— START OF GIVEN INFORMATION —
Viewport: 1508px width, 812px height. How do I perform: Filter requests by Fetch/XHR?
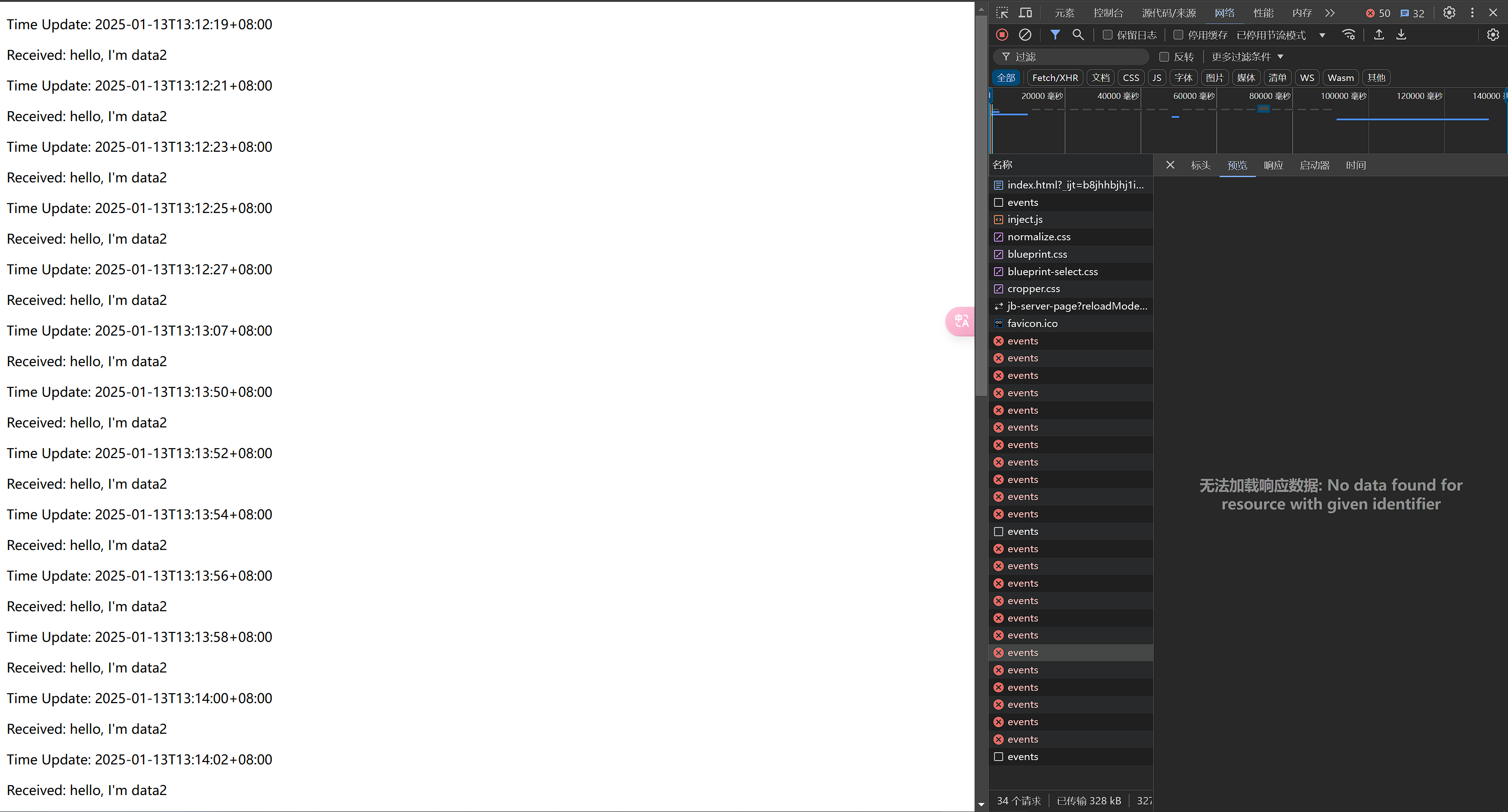pyautogui.click(x=1055, y=78)
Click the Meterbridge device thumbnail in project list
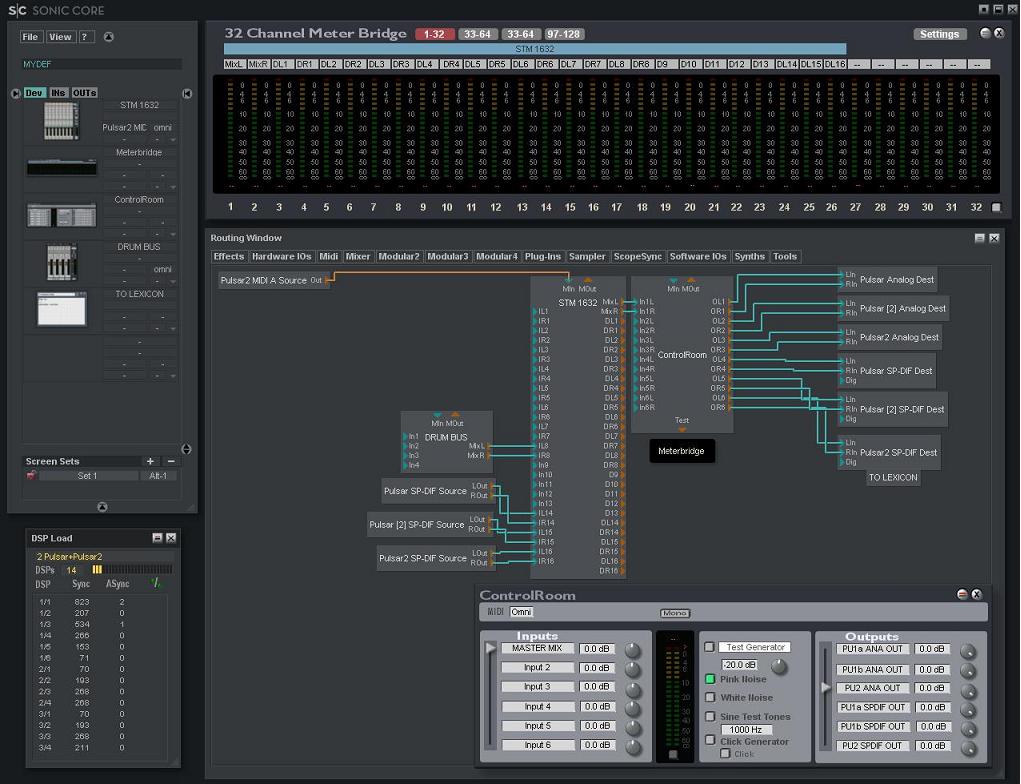This screenshot has height=784, width=1021. [x=61, y=167]
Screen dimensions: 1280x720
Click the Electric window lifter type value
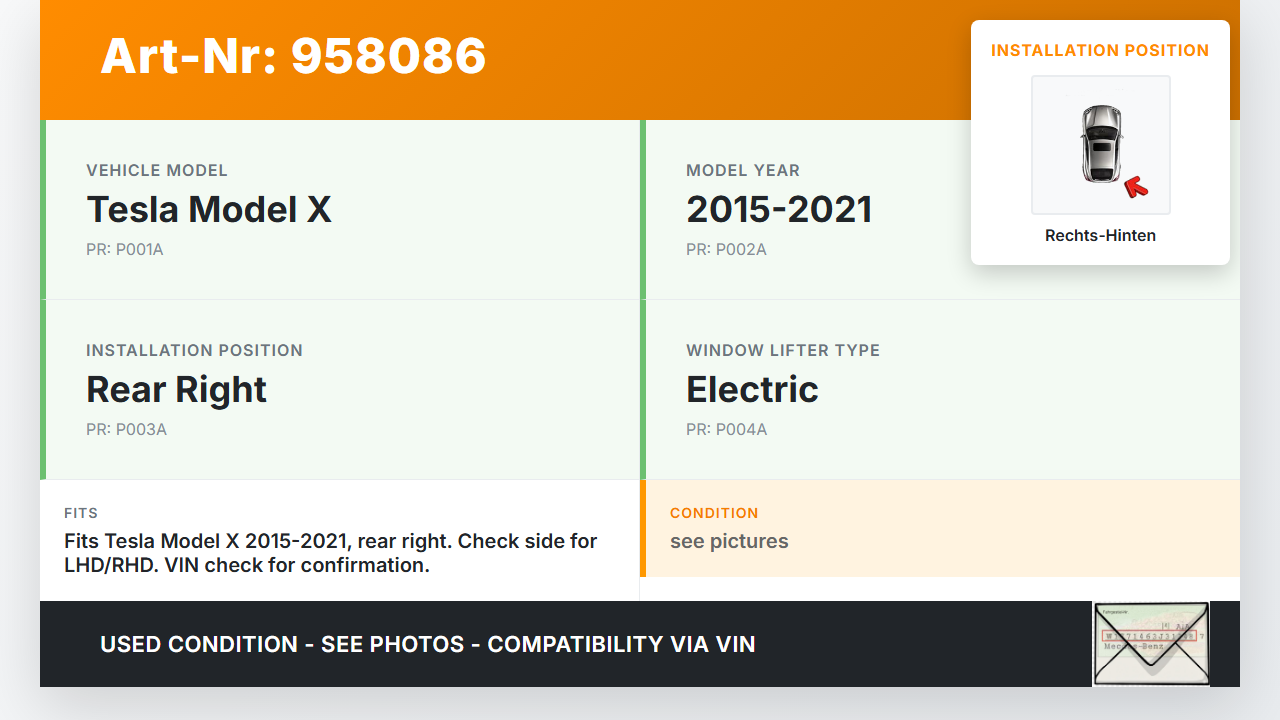pyautogui.click(x=752, y=390)
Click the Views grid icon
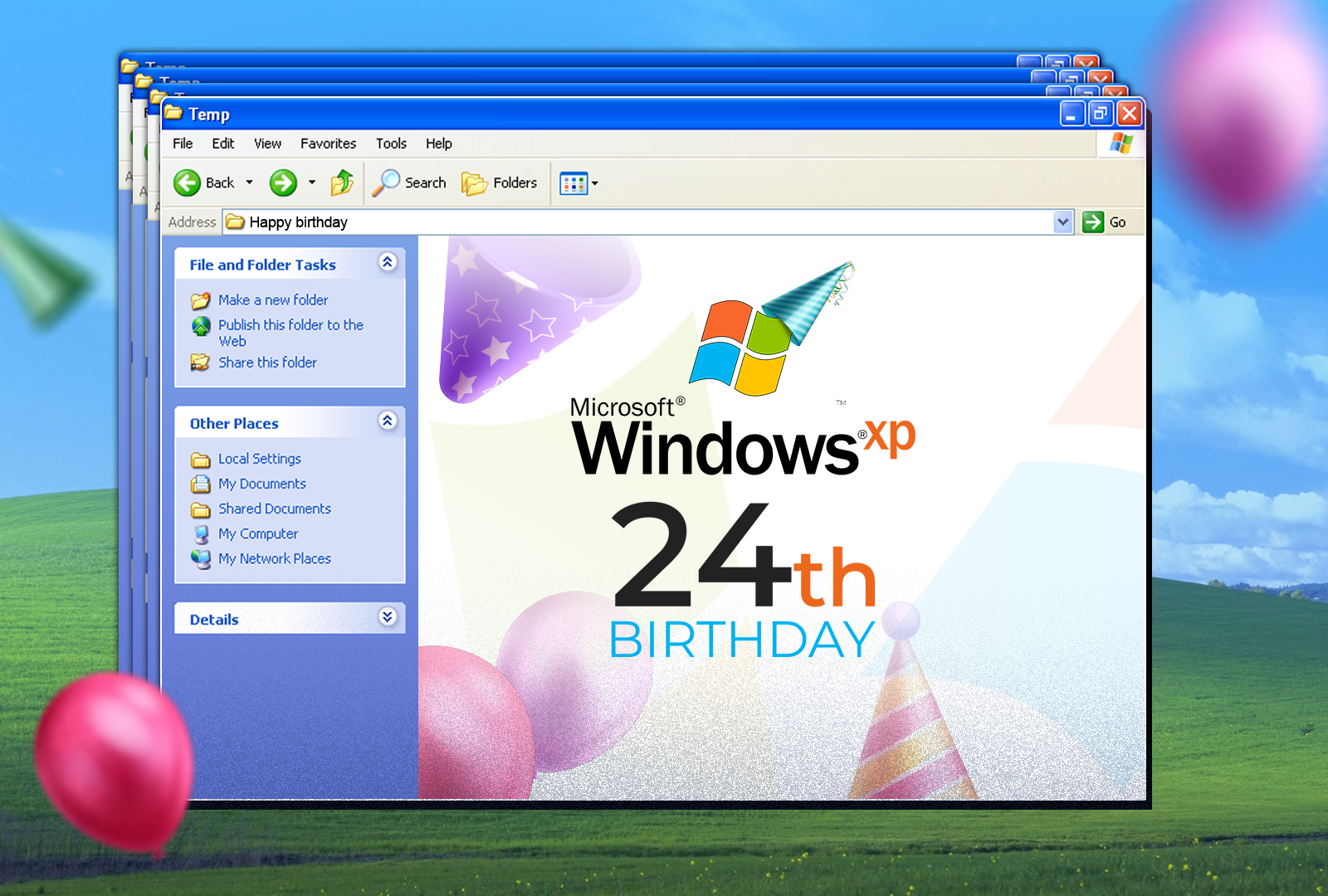 pyautogui.click(x=574, y=183)
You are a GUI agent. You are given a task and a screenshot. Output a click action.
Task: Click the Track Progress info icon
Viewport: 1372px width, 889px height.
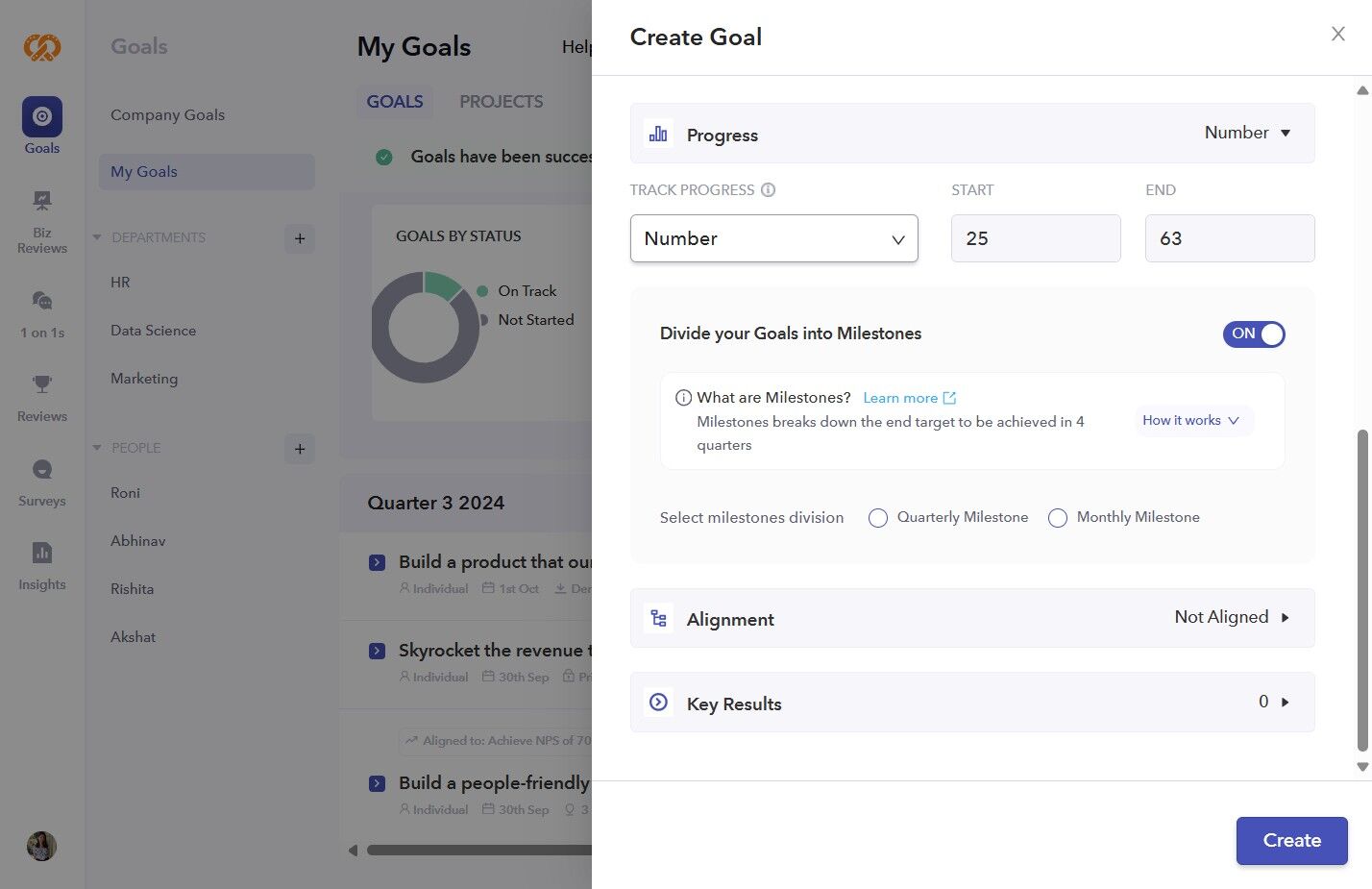(768, 190)
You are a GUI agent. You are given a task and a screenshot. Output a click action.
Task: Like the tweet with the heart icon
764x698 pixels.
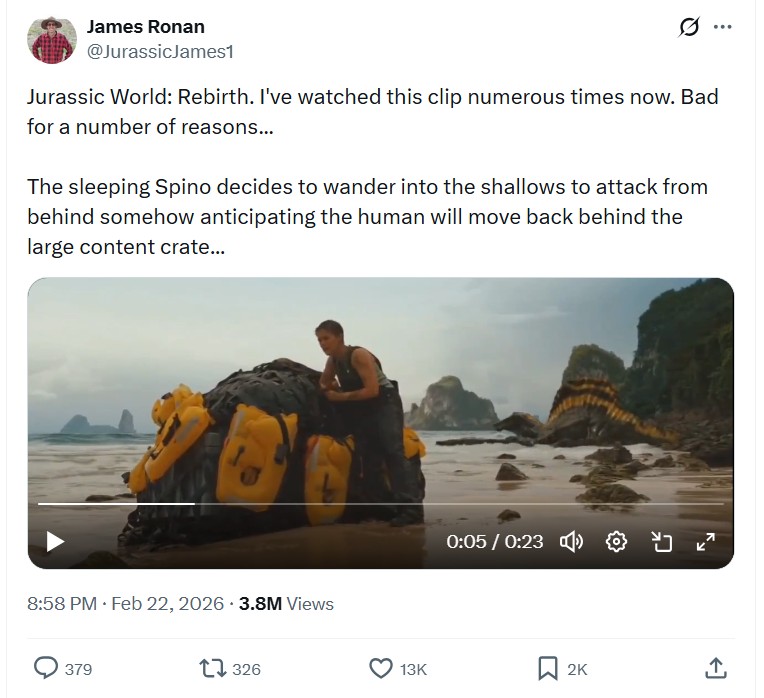(x=381, y=668)
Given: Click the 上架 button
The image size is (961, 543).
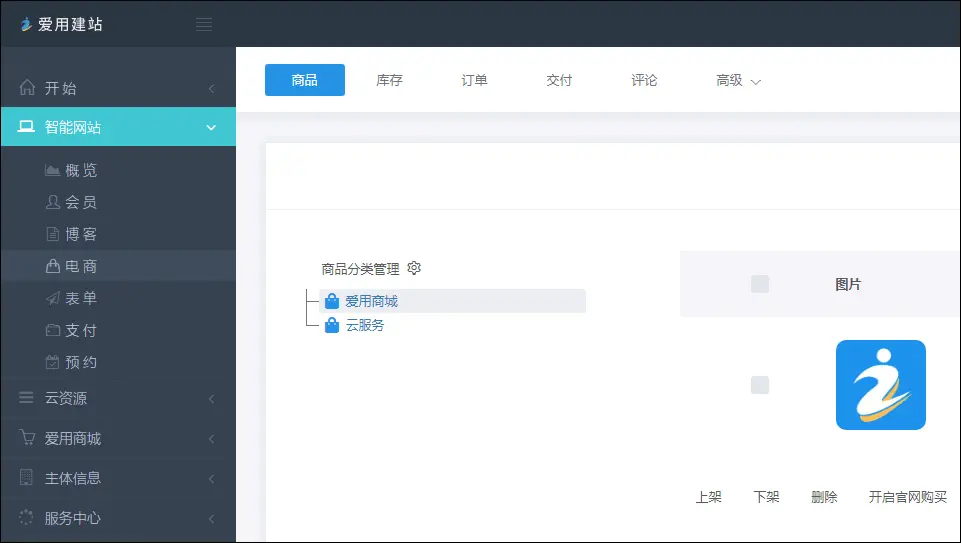Looking at the screenshot, I should pyautogui.click(x=708, y=497).
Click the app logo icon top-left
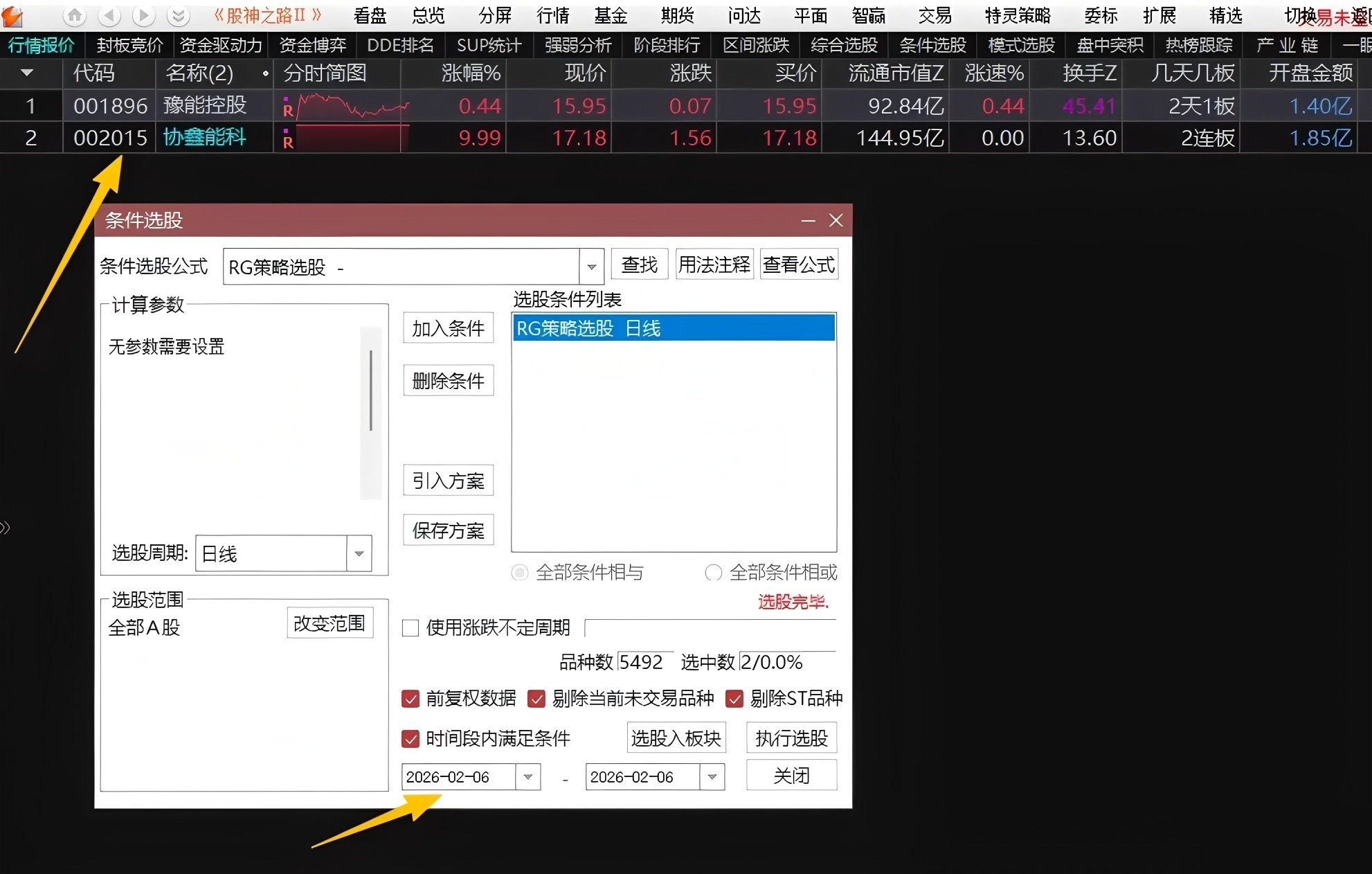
— END OF GIVEN INFORMATION —
#### DO THIS
Rewrite the data above, swapping every "icon" for "symbol" and leaving everything else unchanged. Omit the pictures.

#### CORRECT ANSWER
Viewport: 1508px width, 812px height. How do I perform: Filter requests by Fetch/XHR?
pyautogui.click(x=1055, y=78)
Click the Meterbridge device thumbnail in project list
This screenshot has height=784, width=1021. [x=61, y=167]
Screen dimensions: 1280x720
Click the Electric window lifter type value
pyautogui.click(x=752, y=390)
Click the Views grid symbol
 pyautogui.click(x=574, y=183)
You are a GUI agent. You are given a task and a screenshot. Output a click action.
Task: Click the Track Progress info symbol
Viewport: 1372px width, 889px height.
(768, 190)
You are a GUI agent. You are given a task and a screenshot. Output a click action.
Task: Like the tweet with the heart symbol
764x698 pixels.
(x=381, y=668)
Given: Click the 上架 button
The image size is (961, 543).
Looking at the screenshot, I should pyautogui.click(x=708, y=497).
Click the app logo symbol top-left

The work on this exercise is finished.